About this task:
Reproduce, word for word, the passage of the article below on the Bakersfield Museum of Art's roundtable, from "Listeners can tune" to "museum's website bmoa.org.".

Text:
Usually as summer draws to a close, the Bakersfield Museum of Art takes visitors to its sculpture garden for a musical evening as part of its Art After Dark program. With the pandemic forcing everyone to revise their plans, organizers decided to keep the focus on music for a roundtable discussion that will be available to listen to Thursday.
In celebration of the upcoming exhibition "Roll Out the Red Carpet: The Bakersfield Sound," the museum gathered those well-versed in our community's rich musical history for a conversation and some tunes.
The hourlong discussion centers around the Bakersfield Sound and its continued influence, according to museum curator Rachel Magnus. The conversation is split into three sections: defining the Bakersfield Sound, historical and cultural influences that contributed to its formation and its legacy and cultural relevance.
Magnus said recording as a podcast allowed them to capture the music and dialogue with a finished sound, "making it incredibly accessible to a broad-reaching audience."
"We partnered with Hello Bakersfield and took over the show with a combination of musical performances and discussion celebrating Bakersfield’s unique music history and its applications in today’s modern context," she wrote in an email.
Country singer-songwriter Vince Galindo, who performs locally as a solo act and with his band, Country Deluxe, was the first on board. Joining Magnus as co-host is David Anderson, the host of the “Moneywise Guys” radio show and co-owner of Moneywise Wealth Management, which sponsors the museum's Art After Dark gatherings.
Rounding out the discussion is a trio with decades of experience in the local music scene: Jim Shaw, longtime keyboardist for the Buckaroos and Buck Owens' right-hand man who now serves as director of the Buck Owens Private Foundation; singer Jennifer Keel Faughn, who regularly performed pre-COVID at Buck Owens’ Crystal Palace (as well as serving as an economic development official for the valley); and Robert Price, KGET-TV 17 journalist, columnist for The Bakersfield Californian and author of "The Bakersfield Sound: How a Generation of Displaced Okies Revolutionized American Music."
Galindo performs throughout the hourlong discussion, Magnus said, with some harmonizing from Shaw and Faughn. Songs include covers of Buck Owens' "Adios, Farewell, Goodbye, Good Luck, So Long," Red Simpson's "You Don’t Have Very Far to Go," Rodger Miller's "Kansas City Star" and Galindo's own "One More Round."
This roundtable also serves as a teaser to the museum's upcoming exhibition, which will highlight stage costumes, guitars, album covers and film footage in an exploration of "the characters, styles and aesthetics of iconic California country." Magnus said both Shaw and Price are helping enhance the presentation, which will be on display for six months once the new exhibitions can open.
The museum will also use its social media platforms to share other elements of the exhibition and to continue the community dialogue, Magnus said.
Listeners can tune into the discussion through the “Hello Bakersfield” podcast, accessible through all podcast streaming services, as well as on the museum's website bmoa.org.

Data extract:
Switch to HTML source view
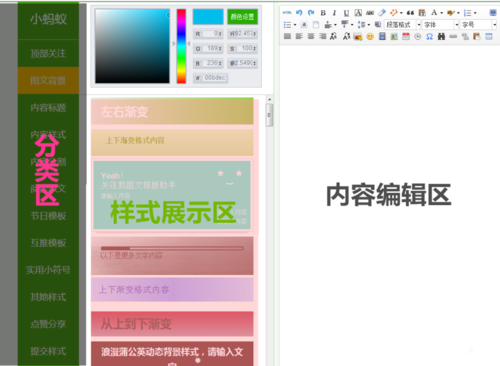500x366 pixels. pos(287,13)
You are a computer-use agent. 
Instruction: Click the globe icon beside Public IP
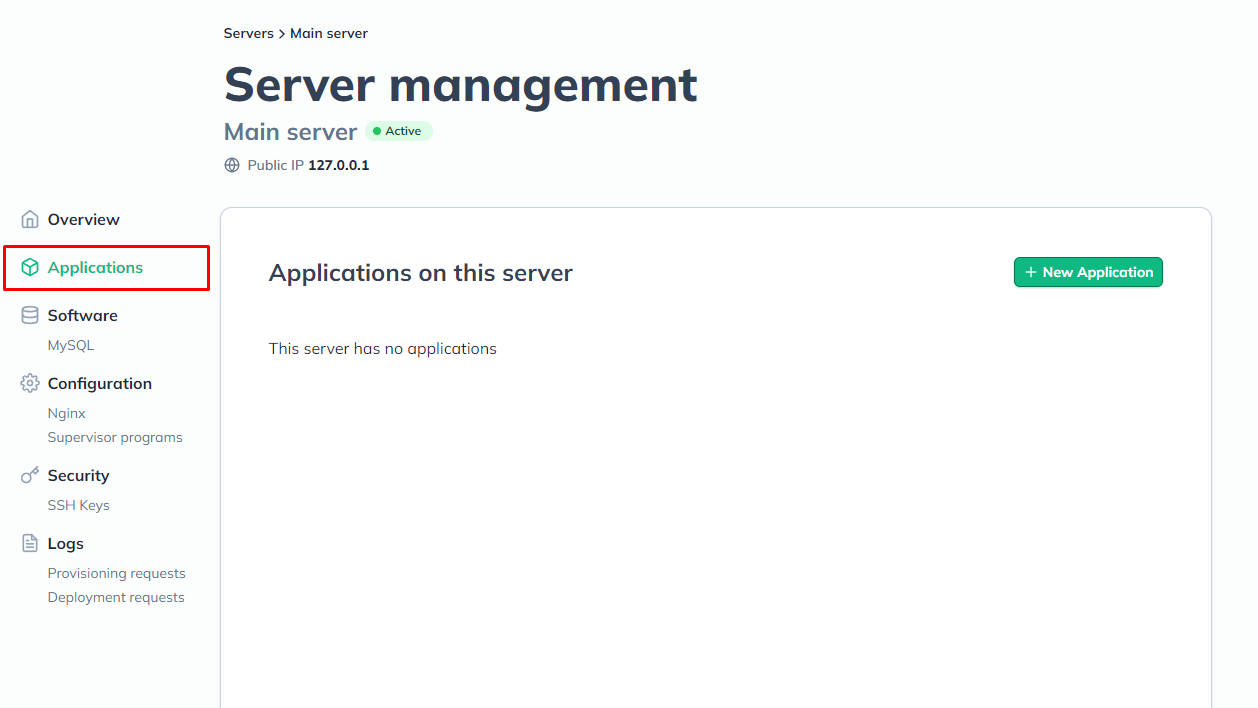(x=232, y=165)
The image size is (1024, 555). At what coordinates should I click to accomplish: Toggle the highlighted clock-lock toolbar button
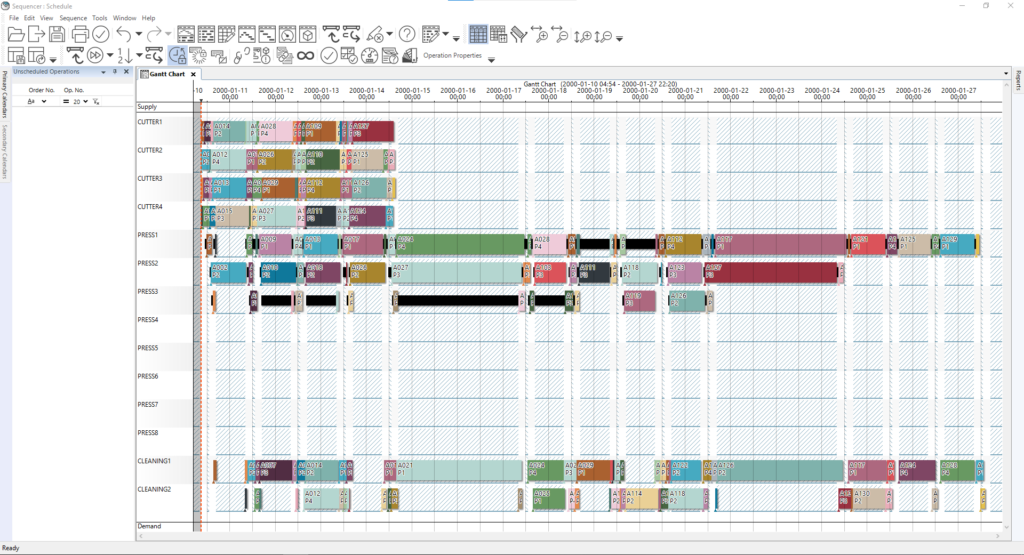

* * *

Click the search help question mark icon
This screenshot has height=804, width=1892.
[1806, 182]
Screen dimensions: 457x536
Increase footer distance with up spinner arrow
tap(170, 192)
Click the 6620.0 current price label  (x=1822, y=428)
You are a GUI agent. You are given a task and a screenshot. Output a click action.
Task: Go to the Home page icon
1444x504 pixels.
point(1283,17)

Task response:
Listeners can tune into the discussion through the “Hello Bakersfield” podcast, accessible through all podcast streaming services, as well as on the museum's website bmoa.org.